Records contained in a dataset
==*==
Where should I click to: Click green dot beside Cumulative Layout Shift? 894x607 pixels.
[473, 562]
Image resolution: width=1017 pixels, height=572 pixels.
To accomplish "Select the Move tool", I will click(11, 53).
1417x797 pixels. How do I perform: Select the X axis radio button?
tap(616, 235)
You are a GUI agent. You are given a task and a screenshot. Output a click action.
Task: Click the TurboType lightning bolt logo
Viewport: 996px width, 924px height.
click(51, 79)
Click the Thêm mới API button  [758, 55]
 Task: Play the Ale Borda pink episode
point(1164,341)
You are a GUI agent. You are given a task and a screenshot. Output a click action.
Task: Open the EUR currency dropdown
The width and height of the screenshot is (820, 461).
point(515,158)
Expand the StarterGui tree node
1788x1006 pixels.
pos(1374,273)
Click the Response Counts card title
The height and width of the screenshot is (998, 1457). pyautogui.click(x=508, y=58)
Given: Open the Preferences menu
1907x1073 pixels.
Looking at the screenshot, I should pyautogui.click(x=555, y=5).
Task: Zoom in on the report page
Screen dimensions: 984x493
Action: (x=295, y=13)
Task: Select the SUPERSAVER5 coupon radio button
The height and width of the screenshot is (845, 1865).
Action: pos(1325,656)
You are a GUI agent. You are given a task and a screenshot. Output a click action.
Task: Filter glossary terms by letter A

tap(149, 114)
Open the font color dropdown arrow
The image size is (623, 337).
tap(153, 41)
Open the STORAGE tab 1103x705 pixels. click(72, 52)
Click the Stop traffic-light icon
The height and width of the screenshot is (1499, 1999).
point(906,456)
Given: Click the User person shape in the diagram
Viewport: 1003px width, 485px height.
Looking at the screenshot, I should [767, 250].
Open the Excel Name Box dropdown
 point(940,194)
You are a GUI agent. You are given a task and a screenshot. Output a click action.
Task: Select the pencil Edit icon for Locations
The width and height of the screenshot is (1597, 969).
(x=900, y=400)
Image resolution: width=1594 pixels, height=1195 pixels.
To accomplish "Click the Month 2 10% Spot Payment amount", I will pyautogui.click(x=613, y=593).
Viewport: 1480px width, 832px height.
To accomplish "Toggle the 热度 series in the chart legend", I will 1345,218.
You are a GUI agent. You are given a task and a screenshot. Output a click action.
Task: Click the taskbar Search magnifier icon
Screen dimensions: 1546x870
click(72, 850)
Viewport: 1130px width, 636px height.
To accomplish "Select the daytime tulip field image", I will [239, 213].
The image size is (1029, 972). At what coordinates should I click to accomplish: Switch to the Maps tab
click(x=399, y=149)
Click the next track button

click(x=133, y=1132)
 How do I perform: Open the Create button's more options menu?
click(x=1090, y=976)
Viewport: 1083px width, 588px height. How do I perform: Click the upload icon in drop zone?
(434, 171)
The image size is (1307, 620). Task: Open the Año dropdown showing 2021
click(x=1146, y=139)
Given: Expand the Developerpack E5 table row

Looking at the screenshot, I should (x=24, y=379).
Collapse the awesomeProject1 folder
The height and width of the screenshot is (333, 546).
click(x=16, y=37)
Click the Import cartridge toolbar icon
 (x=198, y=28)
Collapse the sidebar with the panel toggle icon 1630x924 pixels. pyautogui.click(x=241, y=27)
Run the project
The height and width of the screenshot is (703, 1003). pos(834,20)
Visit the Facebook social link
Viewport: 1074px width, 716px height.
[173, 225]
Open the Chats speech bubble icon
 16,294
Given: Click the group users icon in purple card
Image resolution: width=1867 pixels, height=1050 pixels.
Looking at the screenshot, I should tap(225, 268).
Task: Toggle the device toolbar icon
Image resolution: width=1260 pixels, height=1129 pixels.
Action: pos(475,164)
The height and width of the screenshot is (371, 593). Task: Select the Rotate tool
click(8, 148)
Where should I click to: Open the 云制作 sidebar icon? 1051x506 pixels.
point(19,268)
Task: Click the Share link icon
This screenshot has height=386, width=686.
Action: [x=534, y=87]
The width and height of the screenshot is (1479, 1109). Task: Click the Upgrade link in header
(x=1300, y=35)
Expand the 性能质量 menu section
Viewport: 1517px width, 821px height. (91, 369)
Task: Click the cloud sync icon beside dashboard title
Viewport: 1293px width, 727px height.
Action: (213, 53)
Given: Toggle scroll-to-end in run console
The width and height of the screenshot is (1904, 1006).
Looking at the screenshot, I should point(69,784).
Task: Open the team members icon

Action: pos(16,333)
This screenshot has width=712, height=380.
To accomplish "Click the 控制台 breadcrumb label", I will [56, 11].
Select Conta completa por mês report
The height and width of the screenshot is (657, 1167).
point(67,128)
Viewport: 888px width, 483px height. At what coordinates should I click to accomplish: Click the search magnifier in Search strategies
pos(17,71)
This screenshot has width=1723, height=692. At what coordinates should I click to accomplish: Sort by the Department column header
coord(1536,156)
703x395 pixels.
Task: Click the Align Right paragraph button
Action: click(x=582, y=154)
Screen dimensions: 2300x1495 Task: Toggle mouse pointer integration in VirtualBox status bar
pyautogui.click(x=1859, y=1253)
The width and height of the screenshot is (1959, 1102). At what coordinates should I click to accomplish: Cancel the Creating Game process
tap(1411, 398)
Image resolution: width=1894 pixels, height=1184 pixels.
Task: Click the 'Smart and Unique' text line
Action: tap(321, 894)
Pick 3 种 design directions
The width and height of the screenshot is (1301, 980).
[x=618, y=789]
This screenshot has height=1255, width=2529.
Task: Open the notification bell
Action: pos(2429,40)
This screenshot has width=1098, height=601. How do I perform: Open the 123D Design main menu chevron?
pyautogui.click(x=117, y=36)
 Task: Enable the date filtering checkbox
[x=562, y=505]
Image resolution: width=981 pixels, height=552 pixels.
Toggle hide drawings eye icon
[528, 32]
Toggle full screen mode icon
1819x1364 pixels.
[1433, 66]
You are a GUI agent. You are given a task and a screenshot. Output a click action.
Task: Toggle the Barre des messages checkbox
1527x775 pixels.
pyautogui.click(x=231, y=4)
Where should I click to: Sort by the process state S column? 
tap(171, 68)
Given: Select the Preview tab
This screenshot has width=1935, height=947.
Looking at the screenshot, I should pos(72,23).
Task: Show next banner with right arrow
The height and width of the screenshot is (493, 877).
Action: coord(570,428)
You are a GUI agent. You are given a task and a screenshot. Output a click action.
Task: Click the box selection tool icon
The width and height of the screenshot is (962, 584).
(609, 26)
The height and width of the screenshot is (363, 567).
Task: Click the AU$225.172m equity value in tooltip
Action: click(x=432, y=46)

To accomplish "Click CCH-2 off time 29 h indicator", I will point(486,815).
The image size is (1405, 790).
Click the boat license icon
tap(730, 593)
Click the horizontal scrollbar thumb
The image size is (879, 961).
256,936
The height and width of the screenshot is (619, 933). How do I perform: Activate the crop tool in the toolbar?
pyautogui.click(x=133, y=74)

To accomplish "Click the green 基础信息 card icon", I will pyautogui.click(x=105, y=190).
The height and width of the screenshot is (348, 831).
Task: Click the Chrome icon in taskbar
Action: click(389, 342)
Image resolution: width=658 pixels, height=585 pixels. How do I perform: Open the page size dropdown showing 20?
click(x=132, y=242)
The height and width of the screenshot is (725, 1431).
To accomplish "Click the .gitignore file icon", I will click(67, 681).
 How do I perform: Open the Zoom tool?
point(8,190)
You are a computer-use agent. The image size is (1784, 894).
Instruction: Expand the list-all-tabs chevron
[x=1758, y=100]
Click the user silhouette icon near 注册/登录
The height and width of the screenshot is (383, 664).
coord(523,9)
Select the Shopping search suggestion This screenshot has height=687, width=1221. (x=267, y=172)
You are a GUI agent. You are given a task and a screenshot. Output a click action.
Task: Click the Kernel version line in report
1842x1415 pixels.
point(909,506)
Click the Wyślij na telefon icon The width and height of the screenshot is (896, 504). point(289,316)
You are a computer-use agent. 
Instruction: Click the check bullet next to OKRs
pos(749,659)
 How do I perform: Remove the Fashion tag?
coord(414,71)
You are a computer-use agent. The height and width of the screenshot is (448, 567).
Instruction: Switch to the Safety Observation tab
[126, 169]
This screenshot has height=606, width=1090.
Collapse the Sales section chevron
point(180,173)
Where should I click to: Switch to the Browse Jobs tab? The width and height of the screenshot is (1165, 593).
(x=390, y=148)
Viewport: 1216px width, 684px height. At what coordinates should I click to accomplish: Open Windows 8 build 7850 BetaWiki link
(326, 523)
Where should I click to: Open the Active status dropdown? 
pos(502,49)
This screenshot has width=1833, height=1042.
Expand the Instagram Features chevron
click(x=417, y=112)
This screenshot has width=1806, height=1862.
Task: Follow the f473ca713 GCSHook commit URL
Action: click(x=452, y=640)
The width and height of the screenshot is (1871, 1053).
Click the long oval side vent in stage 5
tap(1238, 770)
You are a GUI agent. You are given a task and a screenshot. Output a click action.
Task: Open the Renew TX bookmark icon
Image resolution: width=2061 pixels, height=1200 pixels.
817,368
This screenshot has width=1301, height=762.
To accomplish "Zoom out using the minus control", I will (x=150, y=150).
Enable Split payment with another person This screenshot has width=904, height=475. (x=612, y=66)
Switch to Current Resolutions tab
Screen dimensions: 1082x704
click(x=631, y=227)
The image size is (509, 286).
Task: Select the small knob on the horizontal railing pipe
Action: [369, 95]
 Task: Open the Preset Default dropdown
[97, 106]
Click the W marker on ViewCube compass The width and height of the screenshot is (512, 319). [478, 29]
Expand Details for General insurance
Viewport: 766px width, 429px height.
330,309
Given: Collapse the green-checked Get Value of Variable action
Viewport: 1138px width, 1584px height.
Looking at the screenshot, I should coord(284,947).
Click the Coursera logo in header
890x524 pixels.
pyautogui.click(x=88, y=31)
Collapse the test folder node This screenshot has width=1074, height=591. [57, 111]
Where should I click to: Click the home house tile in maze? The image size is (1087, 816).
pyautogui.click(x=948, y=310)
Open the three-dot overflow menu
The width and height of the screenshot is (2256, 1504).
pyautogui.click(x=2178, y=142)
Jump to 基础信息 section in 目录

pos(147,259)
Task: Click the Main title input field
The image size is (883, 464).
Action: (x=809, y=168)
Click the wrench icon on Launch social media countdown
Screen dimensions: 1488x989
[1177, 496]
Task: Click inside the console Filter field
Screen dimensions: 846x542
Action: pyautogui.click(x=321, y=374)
==*==
- WHAT NEEDS TO BE DONE -
Given the records above, restate word for word only the lines starting at the one with "Given: Click the User" and ending at the one with "Viewport: 1480px width, 832px height.".

- SOLUTION BELOW -
Given: Click the User person shape in the diagram
Viewport: 1003px width, 485px height.
Looking at the screenshot, I should [767, 250].
Open the Excel Name Box dropdown
 point(940,194)
You are a GUI agent. You are given a task and a screenshot. Output a click action.
Task: Select the pencil Edit icon for Locations
The width and height of the screenshot is (1597, 969).
(x=900, y=400)
Image resolution: width=1594 pixels, height=1195 pixels.
To accomplish "Click the Month 2 10% Spot Payment amount", I will pyautogui.click(x=613, y=593).
Viewport: 1480px width, 832px height.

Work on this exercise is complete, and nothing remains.